Il était designer pour le fric. Pour le fric, mais aussi parce qu'il adorait ça, créer des vêtements qui sublimaient n'importe qui. Ou presque, fallait pas déconner. Il associait folie et extravagance pour habiller les dames de l'Empire. Enfin, surtout les demoiselles. Surtout Violet Livingstone. Il vouait un culte à cette gamine, elle était incroyable. Ils se ressemblaient tellement qu'ils auraient pu être père et fille... Tous deux têtus, dissimulateur, cynique à souhait : ils étaient fait pour s'entendre. De fait, la petite ne jurait que par lui : il était son homme de compagnie, son designer, son confident, sa cible préférée. Elle était la fille qu'il n'avait pas eu, et était persuadé de bien mieux la comprendre que son Impératrice de tante. Mais que dire, la vie d'une femme de pouvoir est difficile, et Amaury comprenait tout à fait que Joane ait d'autres choses à penser. Après tout, la Cible rôdait toujours, et il fallait maintenir l'Empire d'une main de fer. Dur labeur que compensait quelques instant de douceur... Amaury sourit à cette pensée, ces quelques nuits passée en compagnie de l'Impératrice. Pas d'amour, pas de sexe, il était juste son calmant, celui qui la faisait penser à autre chose, avec douceur et volupté.
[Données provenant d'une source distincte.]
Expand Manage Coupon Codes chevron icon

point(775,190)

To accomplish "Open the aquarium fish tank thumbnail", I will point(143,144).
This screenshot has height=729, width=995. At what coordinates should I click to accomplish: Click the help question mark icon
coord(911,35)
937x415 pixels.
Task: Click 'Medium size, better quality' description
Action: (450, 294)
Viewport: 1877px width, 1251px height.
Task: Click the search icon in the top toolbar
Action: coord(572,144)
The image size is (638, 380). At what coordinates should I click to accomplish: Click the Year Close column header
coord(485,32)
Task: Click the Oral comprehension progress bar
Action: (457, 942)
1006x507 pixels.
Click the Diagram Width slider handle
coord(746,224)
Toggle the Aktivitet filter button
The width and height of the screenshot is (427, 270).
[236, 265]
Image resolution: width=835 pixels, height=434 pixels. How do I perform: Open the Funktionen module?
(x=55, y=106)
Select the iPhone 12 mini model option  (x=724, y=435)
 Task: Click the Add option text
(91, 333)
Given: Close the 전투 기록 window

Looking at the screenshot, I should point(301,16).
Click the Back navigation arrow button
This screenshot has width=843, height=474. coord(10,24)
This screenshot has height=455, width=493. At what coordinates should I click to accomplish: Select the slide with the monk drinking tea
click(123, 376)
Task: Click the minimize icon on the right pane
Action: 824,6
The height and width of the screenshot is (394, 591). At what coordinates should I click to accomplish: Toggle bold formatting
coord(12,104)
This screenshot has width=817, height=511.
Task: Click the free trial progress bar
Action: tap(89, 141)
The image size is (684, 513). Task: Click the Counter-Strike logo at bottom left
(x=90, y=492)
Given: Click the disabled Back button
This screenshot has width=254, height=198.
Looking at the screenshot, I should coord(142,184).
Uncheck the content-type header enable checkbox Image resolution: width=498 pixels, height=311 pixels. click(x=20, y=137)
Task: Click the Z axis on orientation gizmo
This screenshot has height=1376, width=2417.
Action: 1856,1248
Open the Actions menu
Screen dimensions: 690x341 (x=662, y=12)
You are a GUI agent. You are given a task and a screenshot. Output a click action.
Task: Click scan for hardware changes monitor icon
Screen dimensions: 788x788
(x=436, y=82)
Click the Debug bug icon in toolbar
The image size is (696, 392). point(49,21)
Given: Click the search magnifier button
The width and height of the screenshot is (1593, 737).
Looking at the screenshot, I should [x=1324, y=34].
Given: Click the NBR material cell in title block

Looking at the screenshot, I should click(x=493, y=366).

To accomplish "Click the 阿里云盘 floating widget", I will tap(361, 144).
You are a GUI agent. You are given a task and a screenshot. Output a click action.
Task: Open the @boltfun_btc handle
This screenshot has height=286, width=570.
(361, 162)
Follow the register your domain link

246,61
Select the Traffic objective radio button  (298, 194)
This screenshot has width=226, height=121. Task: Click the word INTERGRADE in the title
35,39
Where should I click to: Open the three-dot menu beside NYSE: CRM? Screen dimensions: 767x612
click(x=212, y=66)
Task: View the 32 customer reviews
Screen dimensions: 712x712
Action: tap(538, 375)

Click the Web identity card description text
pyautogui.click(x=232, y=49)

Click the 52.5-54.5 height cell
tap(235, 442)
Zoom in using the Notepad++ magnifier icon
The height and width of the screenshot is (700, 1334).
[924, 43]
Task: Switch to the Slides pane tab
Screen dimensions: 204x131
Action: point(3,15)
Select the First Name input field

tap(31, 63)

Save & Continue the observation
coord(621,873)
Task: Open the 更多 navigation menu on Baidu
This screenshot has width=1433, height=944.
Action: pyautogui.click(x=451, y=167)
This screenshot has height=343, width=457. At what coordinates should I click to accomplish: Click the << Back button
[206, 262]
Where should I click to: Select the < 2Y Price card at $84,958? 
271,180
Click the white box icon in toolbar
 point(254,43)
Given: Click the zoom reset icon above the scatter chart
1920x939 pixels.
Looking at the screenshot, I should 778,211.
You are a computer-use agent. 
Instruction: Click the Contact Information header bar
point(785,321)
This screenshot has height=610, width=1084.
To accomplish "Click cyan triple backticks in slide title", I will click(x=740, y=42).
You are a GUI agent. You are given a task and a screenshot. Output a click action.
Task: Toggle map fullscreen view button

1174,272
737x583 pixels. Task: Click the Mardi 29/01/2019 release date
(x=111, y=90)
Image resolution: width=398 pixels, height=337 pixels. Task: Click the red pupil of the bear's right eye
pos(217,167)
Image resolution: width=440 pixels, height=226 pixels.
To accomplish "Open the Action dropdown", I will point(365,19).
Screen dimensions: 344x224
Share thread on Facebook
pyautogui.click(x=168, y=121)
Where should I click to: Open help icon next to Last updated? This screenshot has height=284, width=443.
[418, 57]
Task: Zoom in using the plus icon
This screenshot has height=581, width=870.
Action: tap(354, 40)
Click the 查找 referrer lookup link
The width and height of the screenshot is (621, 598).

Le Français se faisait passer pour gay. Dans le métier, c'était plus simple, et il n'aimait pas tellement que des nanas lui tournent autour. C'était si simple de tromper son monde! Un air efféminé, quelques manières, un accent frenchie qui faisait fureur lorsqu'il parlait anglais, et le voilà devenu l'égérie de toute la ville. Ses créations étaient partout, de tous les défilés, sur les panneaux de pub géant, au cinéma. Il apparaissait sur les plateaux de télés, on lui demandait d'être juge pour des sélections de télé réalités, des concours de beauté... Et Amaury adorait ça, être le centre de l'attention.
Il se rendait aux étages du gouvernement. Isa rentrait aujourd'hui, et il ne voulait pas rater son arrivée... Surtout pas son retour de voyage de noce, il fallait absolument qu'il la taquine sur le sujet. Ces deux-là parlaient français en dépit du bon sens, se comprenaient bien et se cherchaient sans arrêt. elle maintenant, voilà qu'elle était mariée, leur petit jeu s'arrêterait sans doute... Tant pis, ils resteraient bon amis, c'était certain.
Ce fut elle qui le trouva, et faillit le surprendre en quémandant un bisou de fête. Oh... Le designer se retourna et, après un clin d'oeil, lui fit un baiser sur la joue, juste au coin des lèvres. Comme toujours. Il montrait son intérêt sans outrepasser la bienséance. Miss Svensson, ou plutôt, Mrs Gordon, l'entraîna dans son bureau, lui demandant les dernières nouvelles. Oh, rien, un caprice de Violet, qui finirait par avoir un éléphant dans le jardin, des ragots concernant le ministre de l'Information et la ministre de la Défense, rien de bien croustillant. Il s'assit nonchalemment dans le fauteuil, la regardant avec son petit sourire en coin :
- Tu passes quand tu veux à l'atelier, chérie. J'ai quelque chose qui mettrait ton joli teint bronzé en valeur... je ne voudrais pas louper mon cadeau.
Ah, si seulement elle avait fait mannequin! Isa était parfaite pour les podium, elle ferait des ravages, mais elle préférait rester dans son bureau... et se contenter de jouer avec lui. Il jeta un oeil sur le petit paquet cadeau sur la table. Sans doute pour l'anniversaire de leur rencontre. Et lui qui n'avait rien préparé... Oh il improviserait. Les jambes croisées, les bras sur les accoudoirs, il la regardait comme un prince.
- Alors, donne-moi des nouvelle de ma chère France.